- _INSTRUCTIONS TO FOLLOW_:
With nothing left out, give the data back exactly.

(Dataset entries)

====

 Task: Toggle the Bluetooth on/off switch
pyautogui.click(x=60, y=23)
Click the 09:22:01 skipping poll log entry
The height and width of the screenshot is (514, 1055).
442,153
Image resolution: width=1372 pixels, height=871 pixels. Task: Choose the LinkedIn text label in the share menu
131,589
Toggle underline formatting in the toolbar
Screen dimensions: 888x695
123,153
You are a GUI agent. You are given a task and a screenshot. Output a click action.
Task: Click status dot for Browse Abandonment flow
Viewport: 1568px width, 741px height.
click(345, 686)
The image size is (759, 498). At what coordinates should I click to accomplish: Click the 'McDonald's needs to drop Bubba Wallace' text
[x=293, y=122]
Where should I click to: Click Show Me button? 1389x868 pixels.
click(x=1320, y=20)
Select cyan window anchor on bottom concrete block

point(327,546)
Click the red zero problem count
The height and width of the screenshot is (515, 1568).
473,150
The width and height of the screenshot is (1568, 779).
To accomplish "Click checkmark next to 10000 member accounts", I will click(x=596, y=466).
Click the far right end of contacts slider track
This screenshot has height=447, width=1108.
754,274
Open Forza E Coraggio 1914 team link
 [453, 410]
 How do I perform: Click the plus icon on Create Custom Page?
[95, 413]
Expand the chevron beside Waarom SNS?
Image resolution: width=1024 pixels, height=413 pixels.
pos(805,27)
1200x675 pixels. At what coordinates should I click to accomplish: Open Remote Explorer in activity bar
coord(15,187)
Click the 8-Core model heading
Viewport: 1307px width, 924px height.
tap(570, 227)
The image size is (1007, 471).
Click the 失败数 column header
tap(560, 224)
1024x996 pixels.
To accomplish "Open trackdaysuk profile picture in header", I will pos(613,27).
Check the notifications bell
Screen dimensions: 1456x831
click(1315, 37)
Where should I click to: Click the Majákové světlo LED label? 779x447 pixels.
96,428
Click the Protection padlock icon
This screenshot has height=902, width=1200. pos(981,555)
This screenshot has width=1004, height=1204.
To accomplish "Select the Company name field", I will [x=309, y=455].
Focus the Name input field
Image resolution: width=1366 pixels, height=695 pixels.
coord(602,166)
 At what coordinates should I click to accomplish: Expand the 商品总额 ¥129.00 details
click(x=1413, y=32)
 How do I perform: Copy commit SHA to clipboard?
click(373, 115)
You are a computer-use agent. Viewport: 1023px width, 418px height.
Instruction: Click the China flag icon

====

- _TASK ANSWER_:
 Task: Toggle the Bluetooth on/off switch
pyautogui.click(x=60, y=23)
Click the 09:22:01 skipping poll log entry
The height and width of the screenshot is (514, 1055).
442,153
Image resolution: width=1372 pixels, height=871 pixels. Task: Choose the LinkedIn text label in the share menu
131,589
Toggle underline formatting in the toolbar
Screen dimensions: 888x695
123,153
You are a GUI agent. You are given a task and a screenshot. Output a click action.
Task: Click status dot for Browse Abandonment flow
Viewport: 1568px width, 741px height.
click(345, 686)
The image size is (759, 498). At what coordinates should I click to accomplish: Click the 'McDonald's needs to drop Bubba Wallace' text
[x=293, y=122]
Where should I click to: Click Show Me button? 1389x868 pixels.
click(x=1320, y=20)
Select cyan window anchor on bottom concrete block

point(327,546)
Click the red zero problem count
The height and width of the screenshot is (515, 1568).
473,150
The width and height of the screenshot is (1568, 779).
To accomplish "Click checkmark next to 10000 member accounts", I will click(x=596, y=466).
Click the far right end of contacts slider track
This screenshot has height=447, width=1108.
754,274
Open Forza E Coraggio 1914 team link
 [453, 410]
 How do I perform: Click the plus icon on Create Custom Page?
[95, 413]
Expand the chevron beside Waarom SNS?
Image resolution: width=1024 pixels, height=413 pixels.
pos(805,27)
1200x675 pixels. At what coordinates should I click to accomplish: Open Remote Explorer in activity bar
coord(15,187)
Click the 8-Core model heading
Viewport: 1307px width, 924px height.
tap(570, 227)
The image size is (1007, 471).
Click the 失败数 column header
tap(560, 224)
1024x996 pixels.
To accomplish "Open trackdaysuk profile picture in header", I will pos(613,27).
Check the notifications bell
Screen dimensions: 1456x831
click(1315, 37)
Where should I click to: Click the Majákové světlo LED label? 779x447 pixels.
96,428
Click the Protection padlock icon
This screenshot has height=902, width=1200. pos(981,555)
This screenshot has width=1004, height=1204.
To accomplish "Select the Company name field", I will [x=309, y=455].
Focus the Name input field
Image resolution: width=1366 pixels, height=695 pixels.
coord(602,166)
 At what coordinates should I click to accomplish: Expand the 商品总额 ¥129.00 details
click(x=1413, y=32)
 How do I perform: Copy commit SHA to clipboard?
click(373, 115)
You are a computer-use agent. Viewport: 1023px width, 418px height.
Instruction: Click the China flag icon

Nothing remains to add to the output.